If Back-to-School Night Speeches Were More Like IEP Meetings

[The recent Supreme Court case involving what constitutes a free and appropriate public education has brought this old post to my mind again. Imagine the court cases that would ensue if every parent had to deal with what parents of kids with special education experience constantly!]

One of my favorite items on my list of reasons to go to back-to-school night is the opportunity to listen to an administrator give an ambitious, promise-heavy speech about what a productive year it’s going to be, how much the school believes in the kids, how much potential the students have, and how the school is going to do everything to help each student perform to the peak of his or her ability. Not something you hear around your average IEP table, where we’re programmed to expect “appropriate” instead of “best,” modest progress toward measurable goals instead of grand achievements, and outcomes weighted with a heavy dose of reality.

What if the principal got up and gave that kind of speech at back-to-school night? It might sound something like this:
Assembled parents.

This speech may be a little hard for you to understand, because I and the large team of professionals behind me on this stage know all about education and you know so little, but I’ll try to talk in terms you will understand.

This school year, the teachers and staff will be dedicating themselves to giving your children the absolutely most appropriate education for their particular abilities. We have assessed each of your children, and frankly, most of them are never going to amount to anything. They’re going to wind up living in your basement and working fast-food. We’ll give them the education they’ll need to work a cash register or a mop, and save you the money you’d throw away trying to get them through five or six years of college they’ll never use. We’re realists here. We’re not legally required to deal in dreams.

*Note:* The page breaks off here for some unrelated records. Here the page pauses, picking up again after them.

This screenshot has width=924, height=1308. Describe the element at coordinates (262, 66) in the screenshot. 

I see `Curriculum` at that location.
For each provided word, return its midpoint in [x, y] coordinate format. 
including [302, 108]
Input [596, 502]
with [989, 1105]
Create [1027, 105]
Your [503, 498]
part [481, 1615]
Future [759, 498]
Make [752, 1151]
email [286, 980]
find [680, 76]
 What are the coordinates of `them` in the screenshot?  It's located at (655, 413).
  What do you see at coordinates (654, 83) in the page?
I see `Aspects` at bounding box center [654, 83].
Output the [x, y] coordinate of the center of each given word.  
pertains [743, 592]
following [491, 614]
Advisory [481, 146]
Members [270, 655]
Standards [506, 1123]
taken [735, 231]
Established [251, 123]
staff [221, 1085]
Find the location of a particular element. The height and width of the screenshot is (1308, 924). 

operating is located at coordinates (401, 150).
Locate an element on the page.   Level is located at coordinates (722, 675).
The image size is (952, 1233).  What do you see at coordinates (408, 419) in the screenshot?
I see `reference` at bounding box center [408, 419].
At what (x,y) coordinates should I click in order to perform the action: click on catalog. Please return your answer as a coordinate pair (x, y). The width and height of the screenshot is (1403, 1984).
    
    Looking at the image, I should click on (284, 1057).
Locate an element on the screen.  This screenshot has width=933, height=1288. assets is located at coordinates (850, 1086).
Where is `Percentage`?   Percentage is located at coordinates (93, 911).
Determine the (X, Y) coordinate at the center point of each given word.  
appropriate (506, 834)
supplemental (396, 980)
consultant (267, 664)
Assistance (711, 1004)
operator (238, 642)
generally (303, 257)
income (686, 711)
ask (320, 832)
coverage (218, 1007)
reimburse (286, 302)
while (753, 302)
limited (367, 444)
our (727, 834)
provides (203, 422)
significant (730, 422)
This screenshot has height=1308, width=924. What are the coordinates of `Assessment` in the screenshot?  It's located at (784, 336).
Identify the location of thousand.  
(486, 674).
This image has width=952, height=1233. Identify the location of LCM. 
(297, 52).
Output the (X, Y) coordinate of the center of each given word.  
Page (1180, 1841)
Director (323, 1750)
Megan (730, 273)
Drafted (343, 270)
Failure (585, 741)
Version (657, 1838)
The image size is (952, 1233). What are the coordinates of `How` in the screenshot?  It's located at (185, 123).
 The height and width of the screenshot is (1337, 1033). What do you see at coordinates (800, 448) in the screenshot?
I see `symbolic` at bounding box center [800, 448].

Since it is our strong and considered belief that kids do best when they are educated with kids exactly like them, without anyone who deviates from their perceived potential for achievement to weigh them down, we’ve placed your children on a number of educational tracks, from gifted to reasonably bright to average to below average to barely hanging on to here because the law requires it. Your child will be spending the majority of his or her school day, including lunch and recess, with children on his or her precisely and professionally selected track. Perhaps we’ll let them mingle at gym. If the state insists.

Our school has state-of-the-art technology and classrooms carefully designed to maximize learning, and those of you who have children who have been assessed as having the potential to grow up to become taxpayers and politicians will certainly enjoy seeing those tonight. For the rest of you, we’ve cobbled together a collection of dark corners, library tables, converted closets, and windowless rooms in which to educate your children. It’s not like you need a SmartBoard to learn how to say, “Do you want fries with that?” We’re all about what’s appropriate, and what could be a more appropriate classroom for a future food-service employee than a table in the cafeteria? You’re welcome.

We hope you will appreciate the tremendous effort we have put into determining just how much effort your child deserves, and that you will celebrate with us the stone-cold appropriateness of all the educational opportunities you witness tonight. Just to be sure, we have some legal paperwork for you to sign on the way out of the auditorium signifying your approval of whatever the heck we decide that appropriateness entails. Please note that attorneys for the school district will be stationed in the lobby by the bake-sale table to quash any complaints.

Thank you, and have a pleasant evening.